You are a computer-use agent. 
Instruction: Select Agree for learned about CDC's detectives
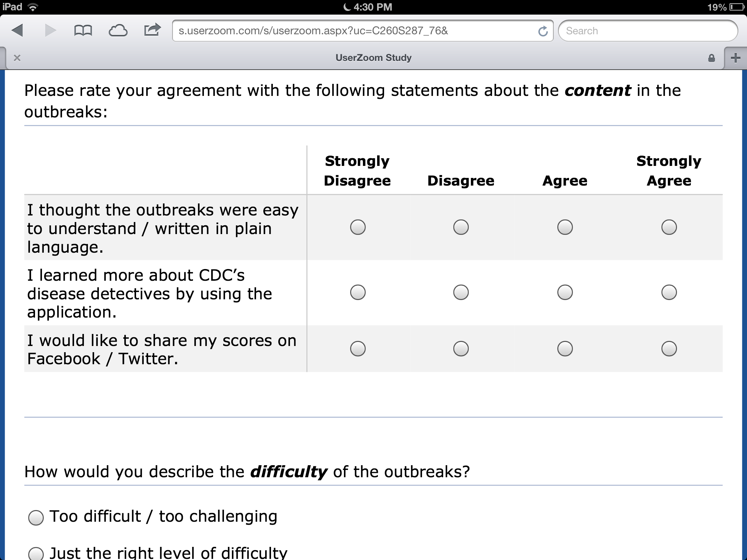click(x=565, y=292)
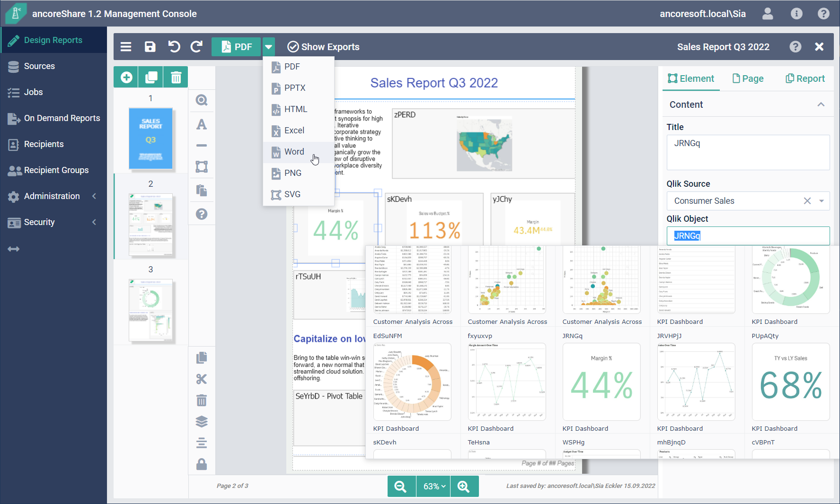840x504 pixels.
Task: Open On Demand Reports in sidebar
Action: tap(62, 118)
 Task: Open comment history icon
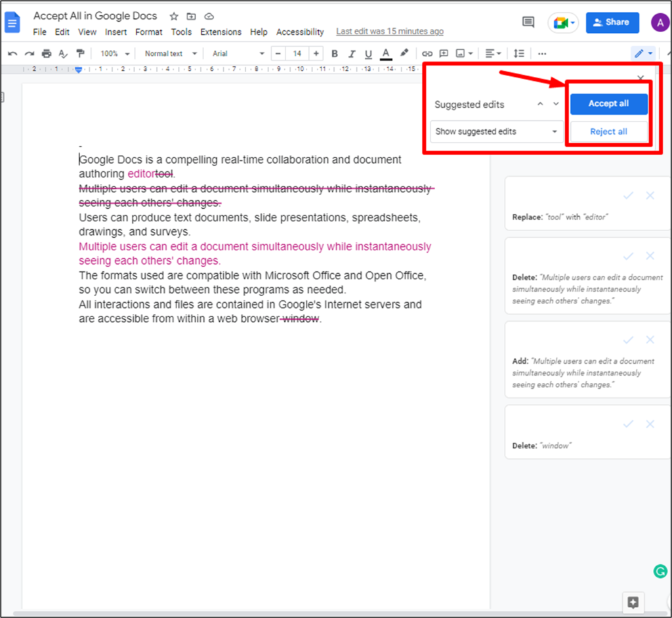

◇ ◇ ◇ ◇ ◇ ◇ ◇

Problem => Edit all the rows above by changing "Instruction" to "Command" and keeping everything else the same. Leave the pictures out of your answer.

Exercise solution =>
You are a computer-use agent. 
Command: Select Agree for learned about CDC's detectives
click(x=565, y=292)
840x504 pixels.
Task: Open On Demand Reports in sidebar
Action: tap(62, 118)
 Task: Open comment history icon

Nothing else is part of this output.